▶ _GIVEN RECORDS_
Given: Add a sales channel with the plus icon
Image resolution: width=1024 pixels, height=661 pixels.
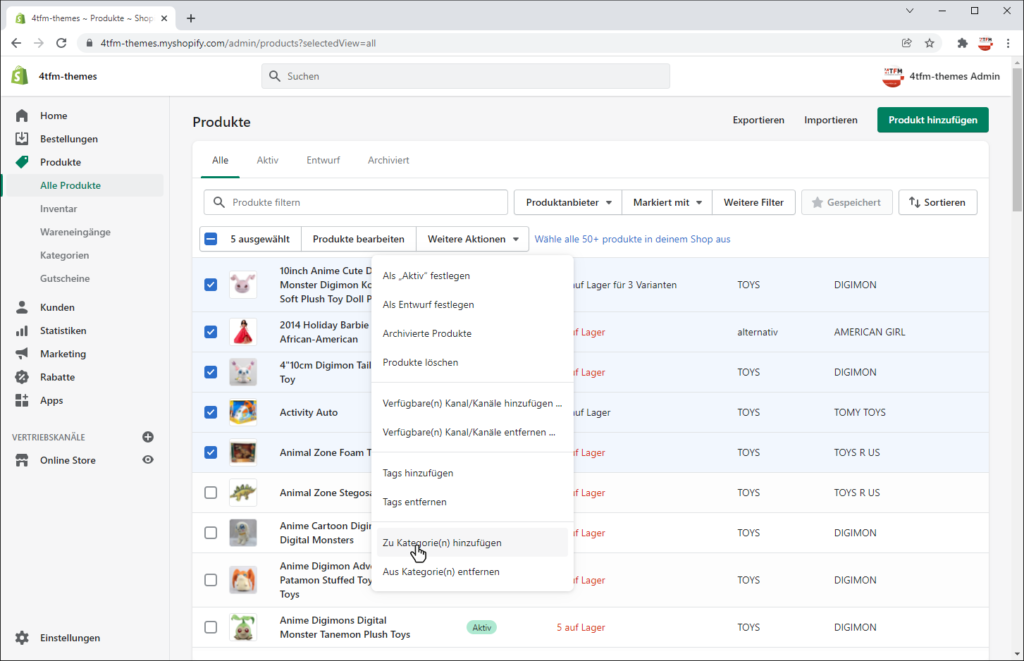Looking at the screenshot, I should (148, 437).
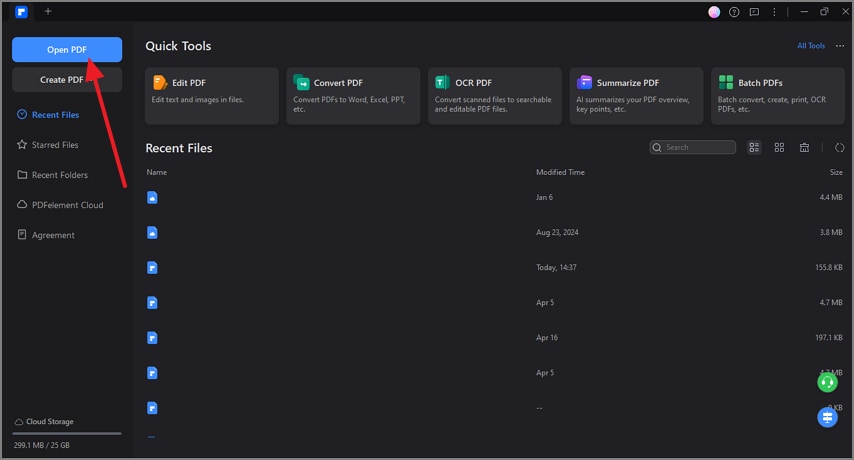Select the Edit PDF quick tool
This screenshot has width=854, height=460.
[x=211, y=96]
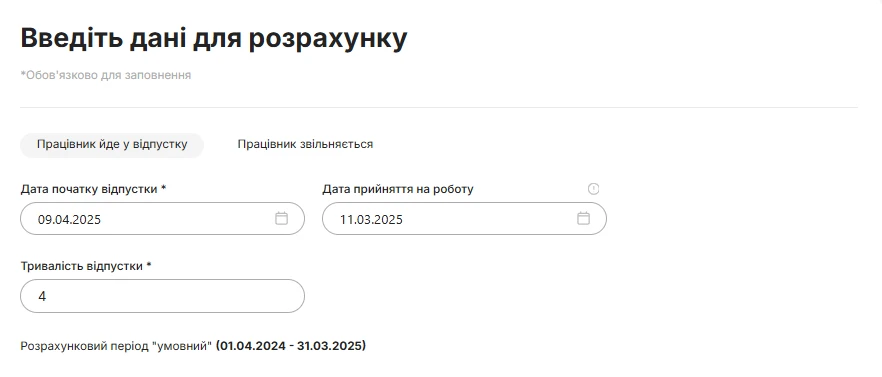Click the Дата прийняття на роботу label
This screenshot has width=882, height=377.
(x=398, y=189)
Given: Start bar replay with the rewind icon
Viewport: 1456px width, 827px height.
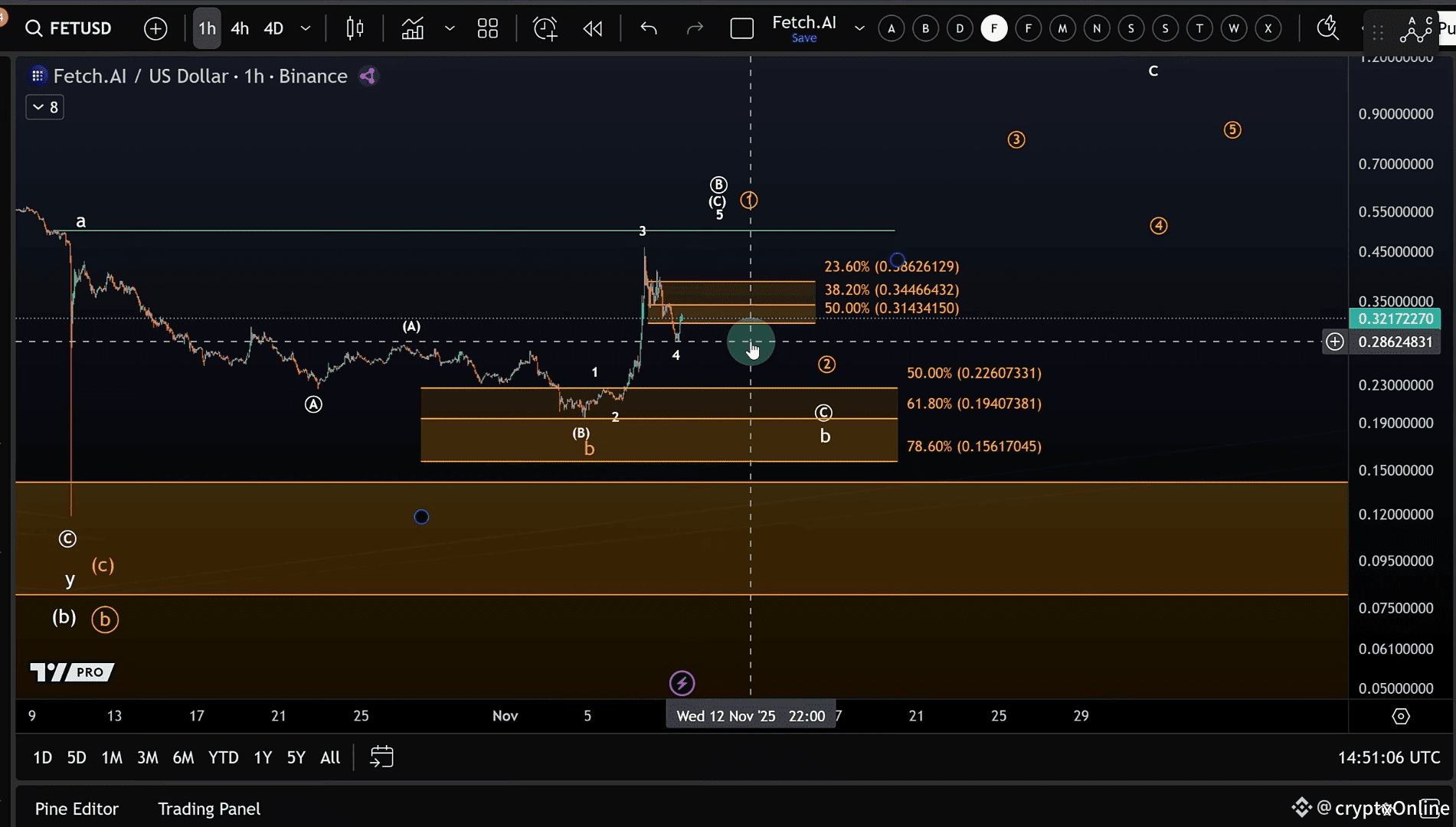Looking at the screenshot, I should point(593,29).
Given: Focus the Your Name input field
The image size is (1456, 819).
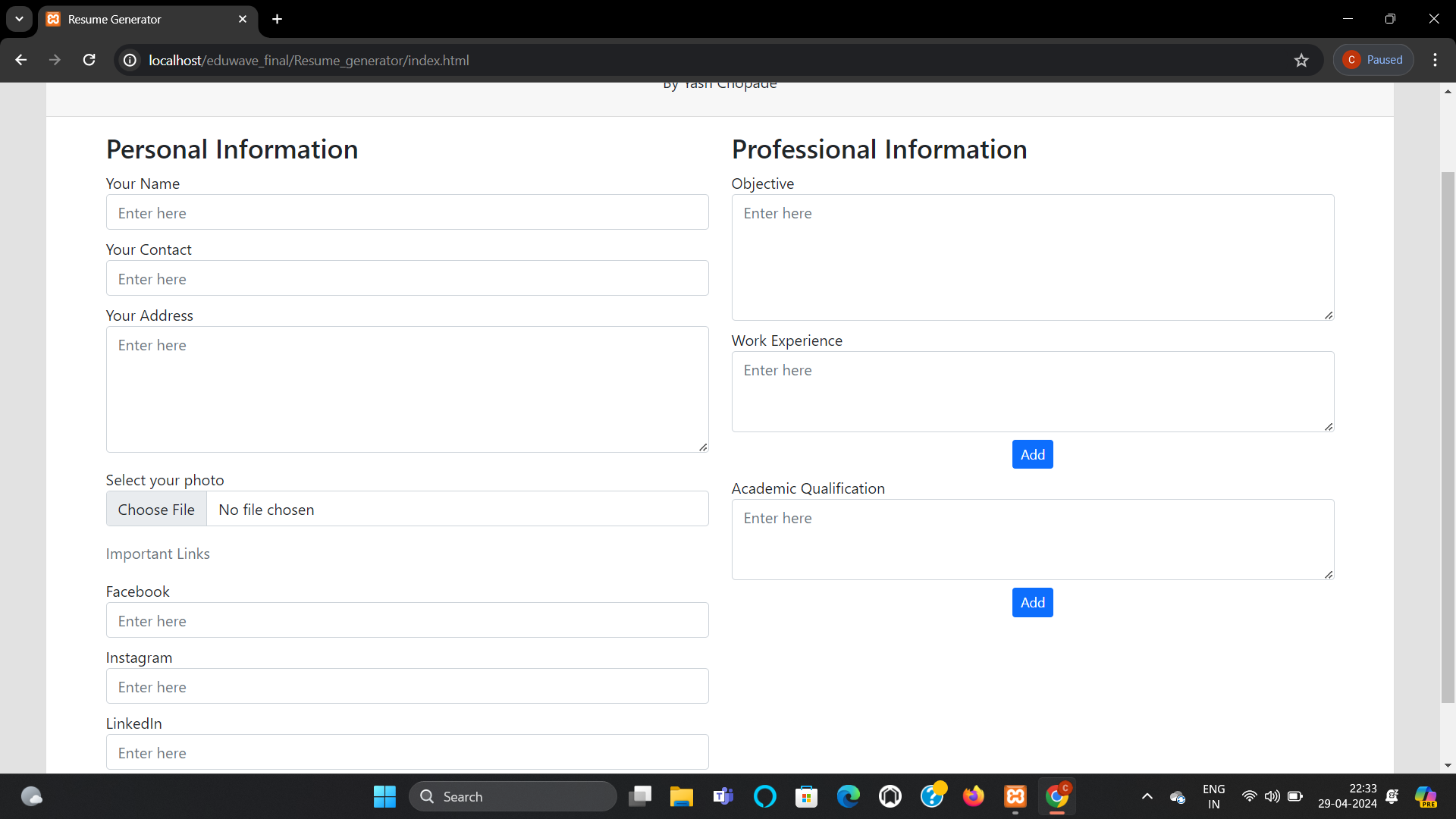Looking at the screenshot, I should [x=407, y=213].
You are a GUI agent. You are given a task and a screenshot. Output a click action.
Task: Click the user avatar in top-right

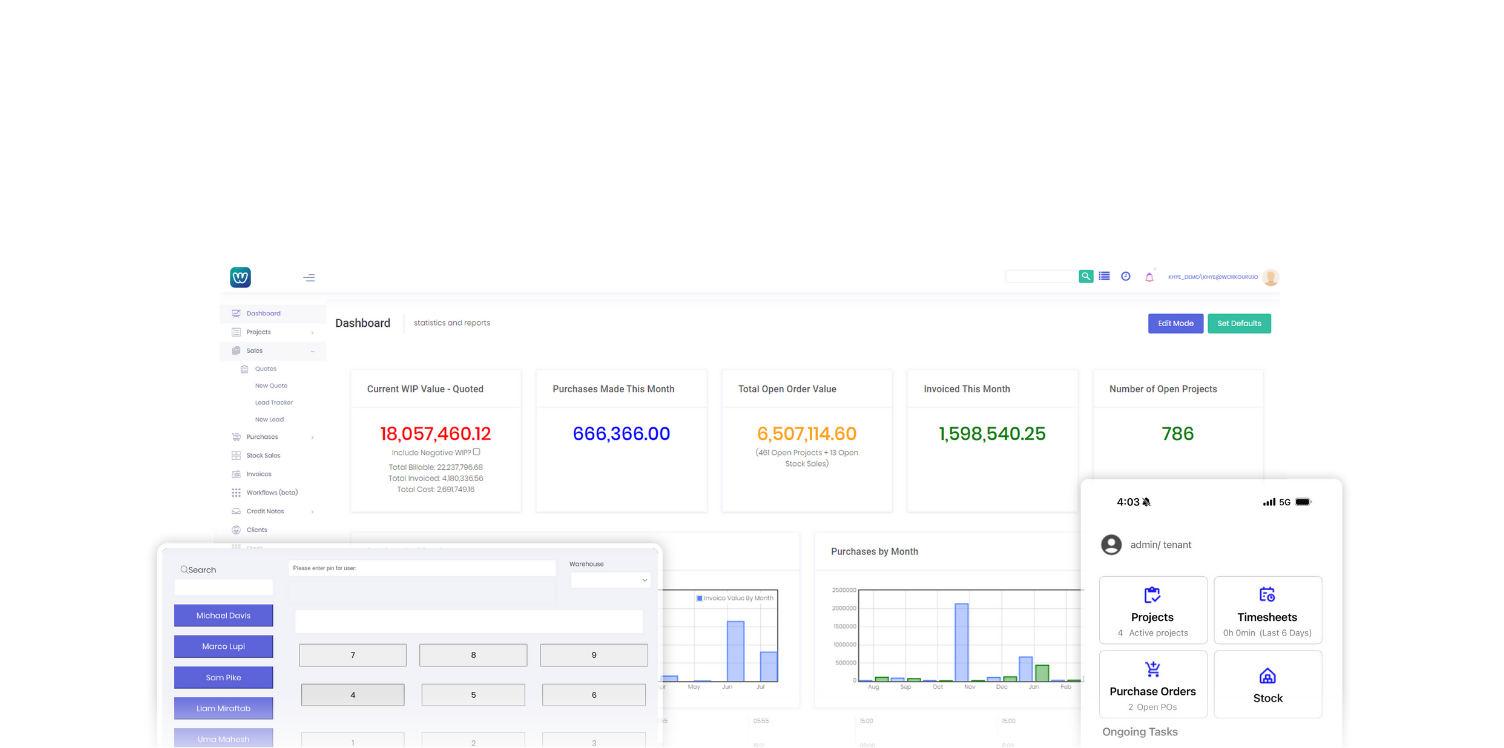tap(1270, 277)
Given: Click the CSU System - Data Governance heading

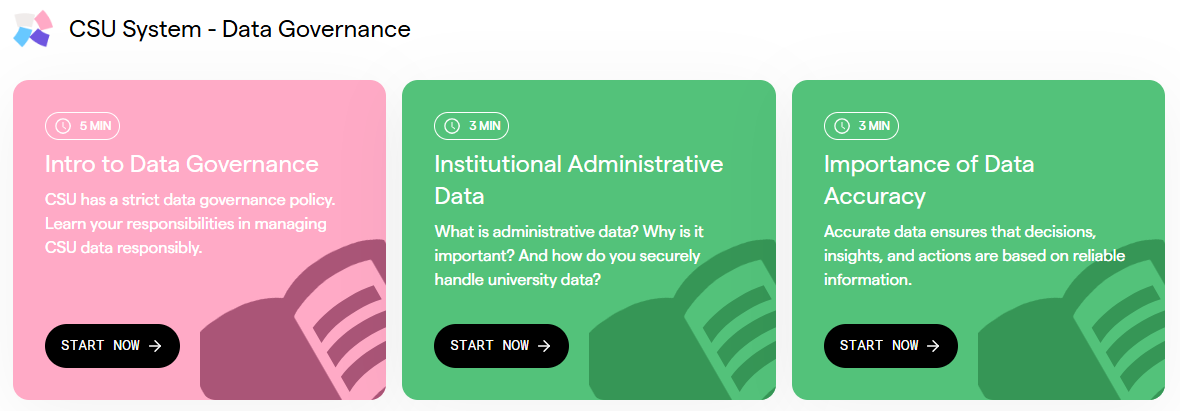Looking at the screenshot, I should [x=240, y=29].
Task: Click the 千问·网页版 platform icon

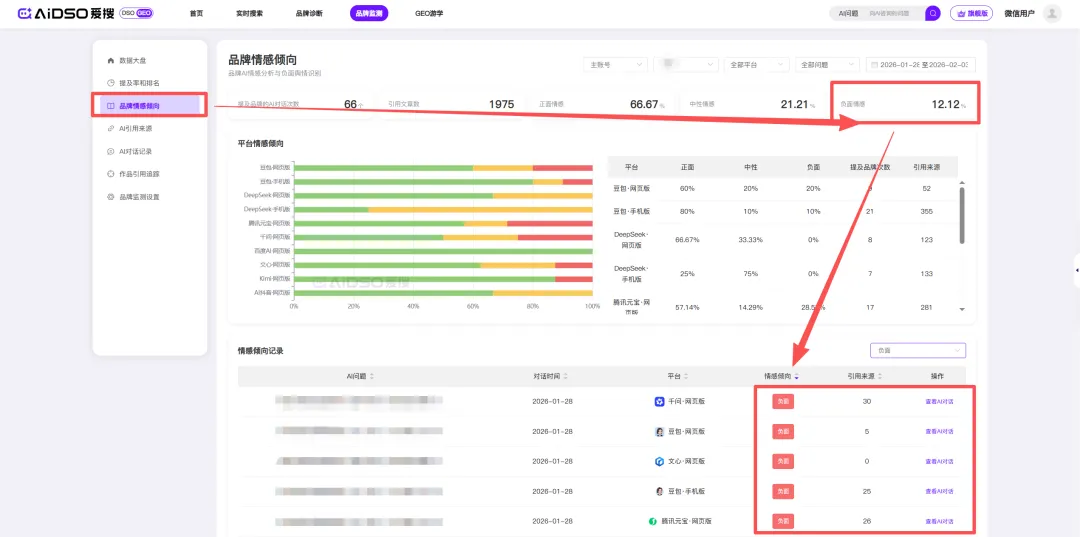Action: (x=660, y=401)
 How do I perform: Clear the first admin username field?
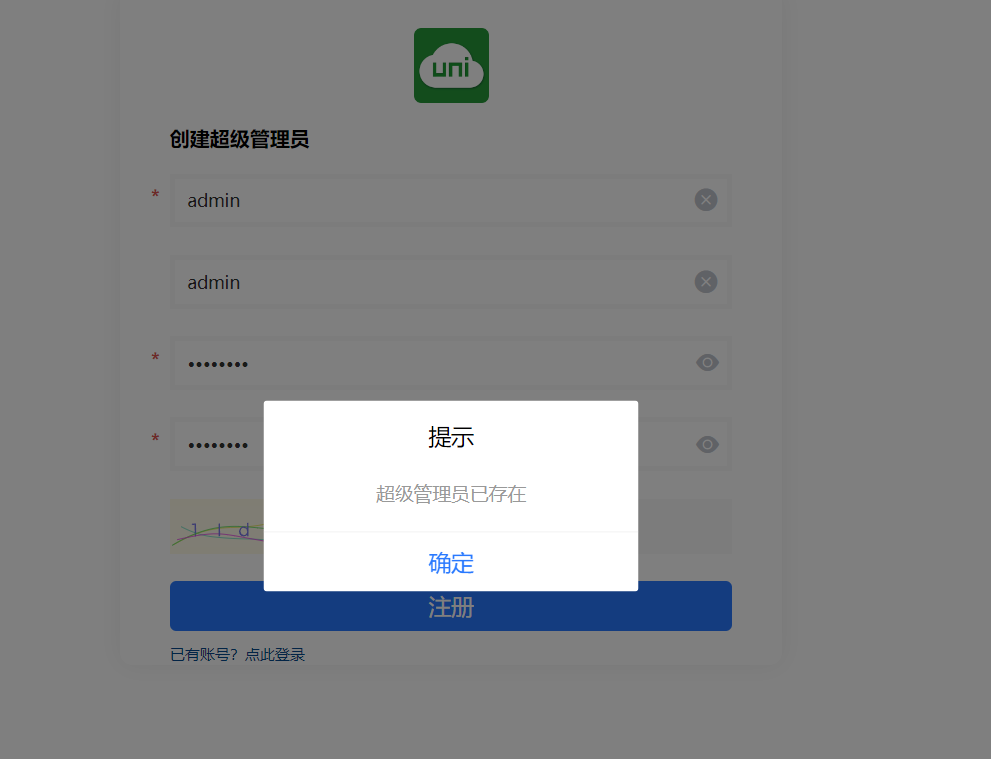706,200
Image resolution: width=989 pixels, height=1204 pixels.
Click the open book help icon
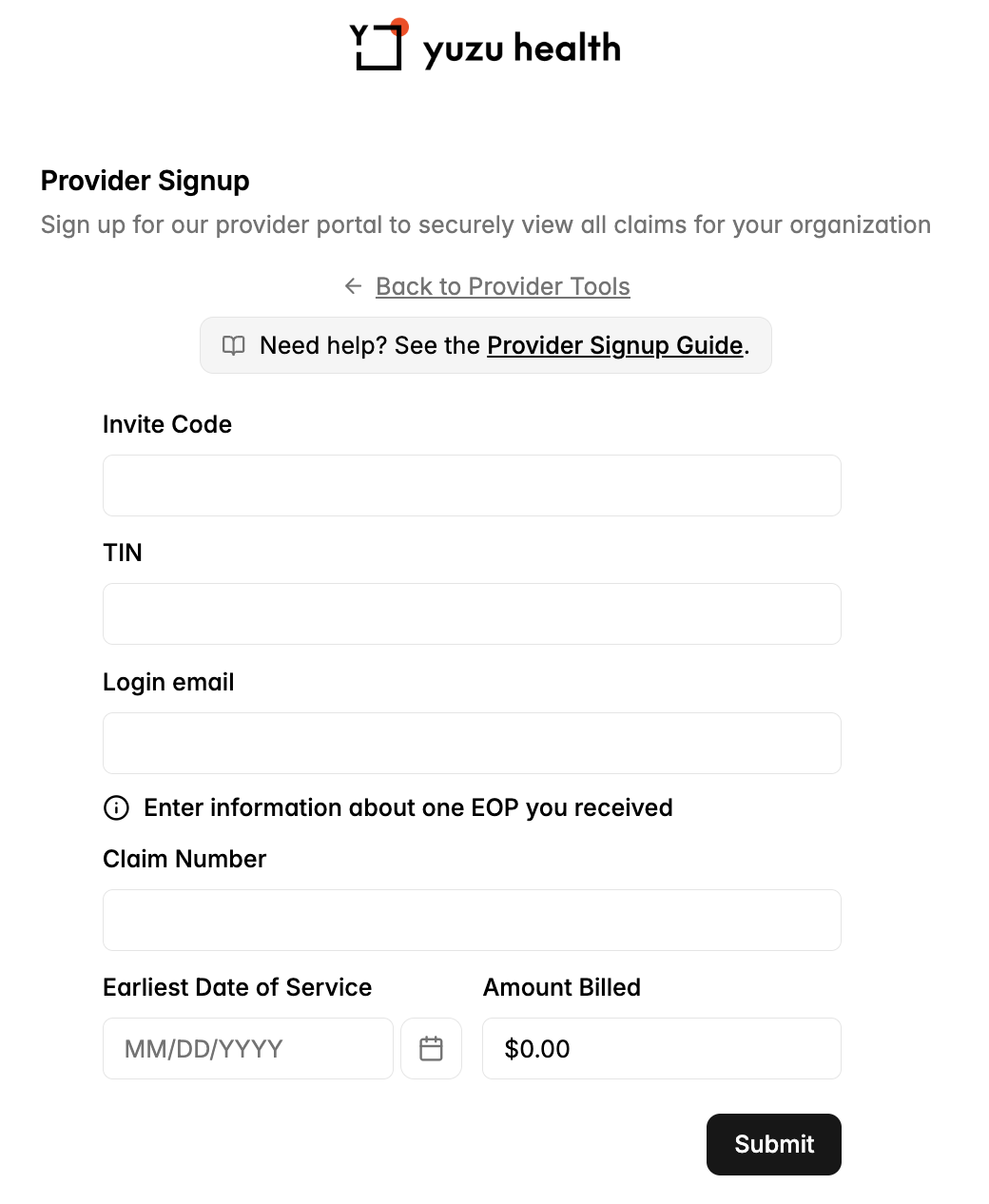[234, 345]
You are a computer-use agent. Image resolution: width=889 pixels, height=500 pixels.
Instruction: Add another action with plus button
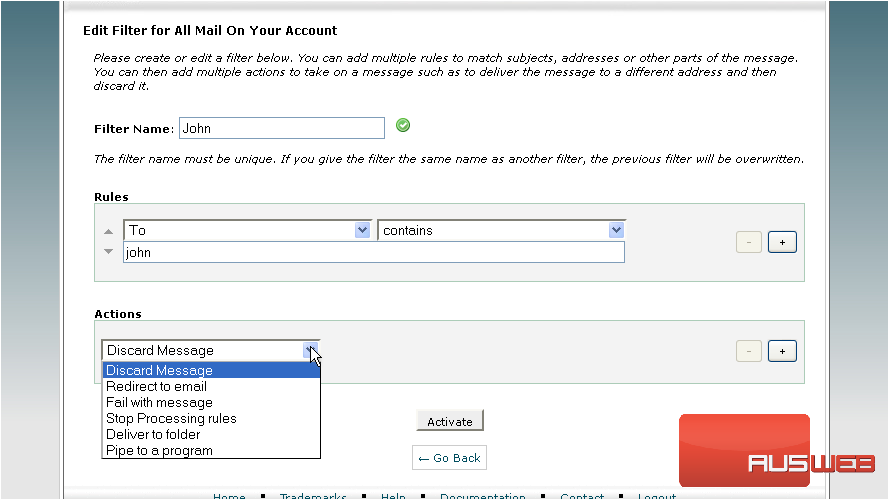coord(782,351)
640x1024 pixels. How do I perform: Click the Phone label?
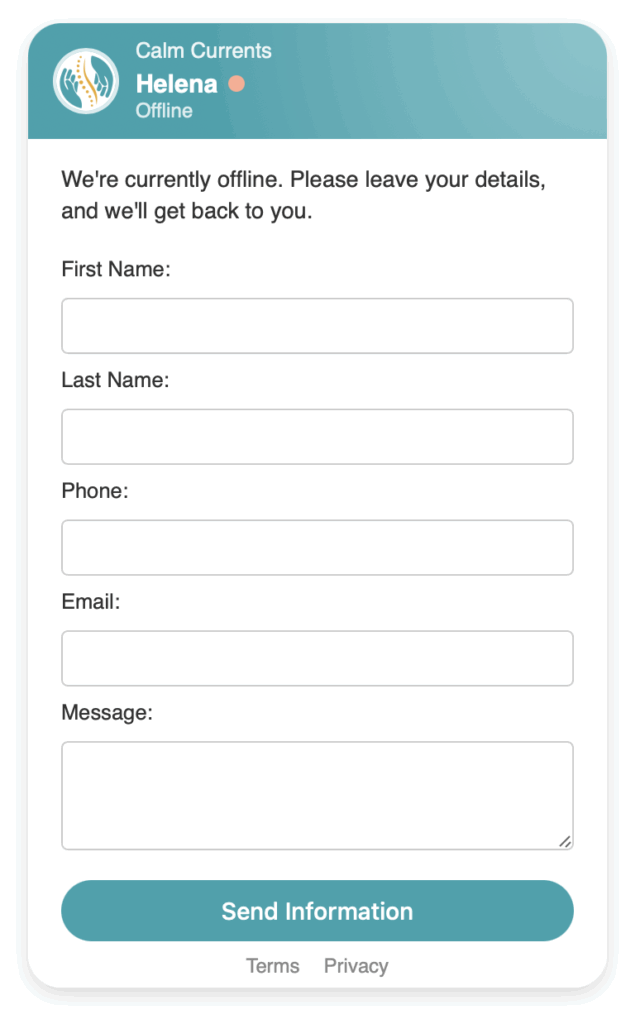click(95, 491)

▶ _WHAT THIS TASK INVOLVES_
Starting at the beginning of the records and stopping after the line that contains "Looking at the screenshot, I should [x=407, y=213].", write those lines out again with "Given" swapped for "Instruction" and nothing else changed. Omit the pictures from your answer.

▶ _SOLUTION TO THIS TASK_
Instruction: Add a sales channel with the plus icon
Image resolution: width=1024 pixels, height=661 pixels.
Looking at the screenshot, I should (148, 437).
Select the Edit PDF quick tool
This screenshot has width=854, height=460.
[x=211, y=96]
Click the Дата прийняття на роботу label
This screenshot has width=882, height=377.
(x=398, y=189)
Instruction: Start bar replay with the rewind icon
Viewport: 1456px width, 827px height.
Looking at the screenshot, I should point(593,29).
Instruction: Focus the Your Name input field
The image size is (1456, 819).
Looking at the screenshot, I should [x=407, y=213].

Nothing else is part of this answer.